(Stored data entries)
========

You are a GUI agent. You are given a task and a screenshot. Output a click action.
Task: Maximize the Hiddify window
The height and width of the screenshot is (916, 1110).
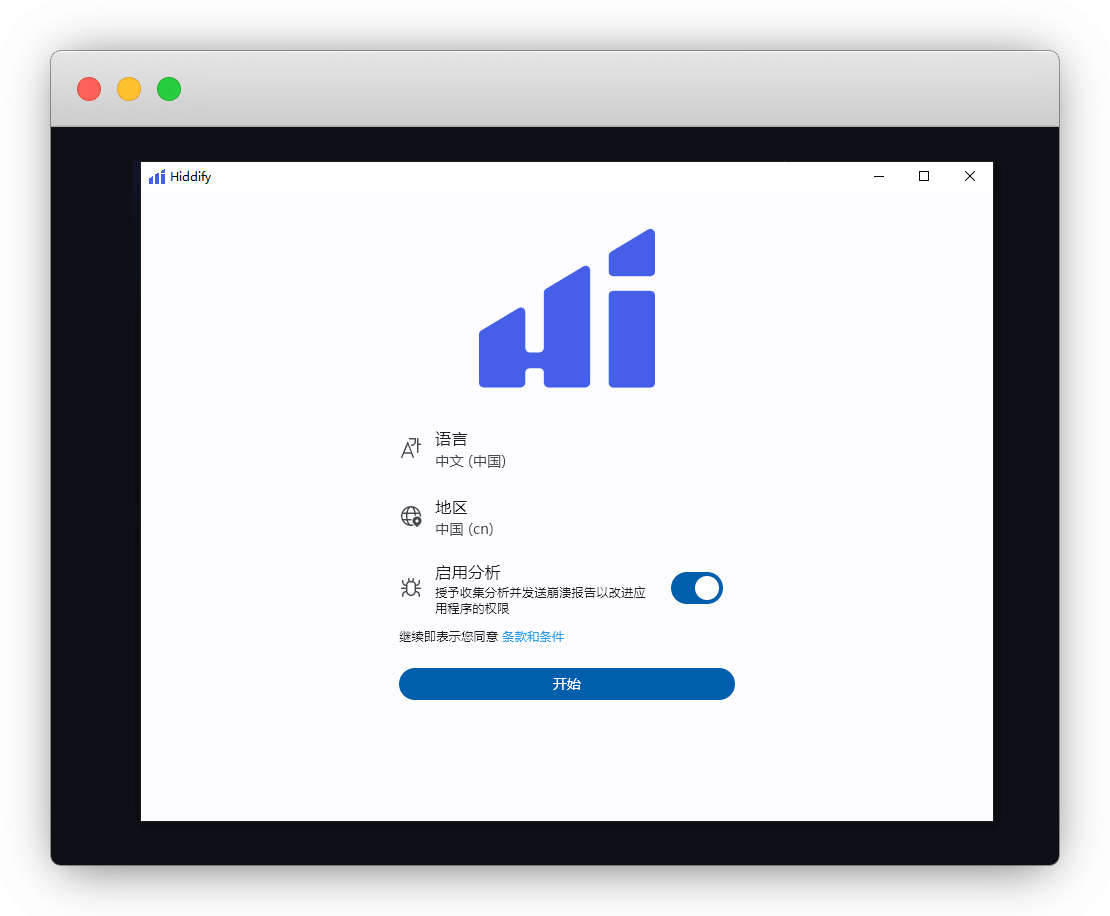[924, 177]
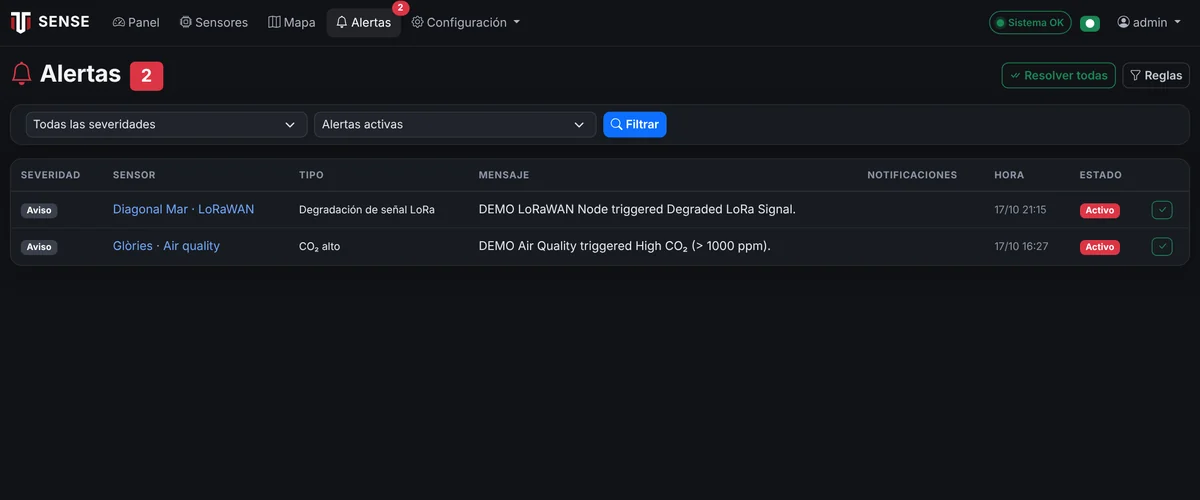Click the Sistema OK status indicator

pos(1030,22)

========

What the exercise asks:
Skipping any pictures, copy the line that holds "Task: Maximize the Hiddify window" and each line after it through the last line of the records, unchanged, and no other lines.

Exercise response:
Task: Maximize the Hiddify window
The height and width of the screenshot is (916, 1110).
[924, 177]
Click the Sistema OK status indicator

pos(1030,22)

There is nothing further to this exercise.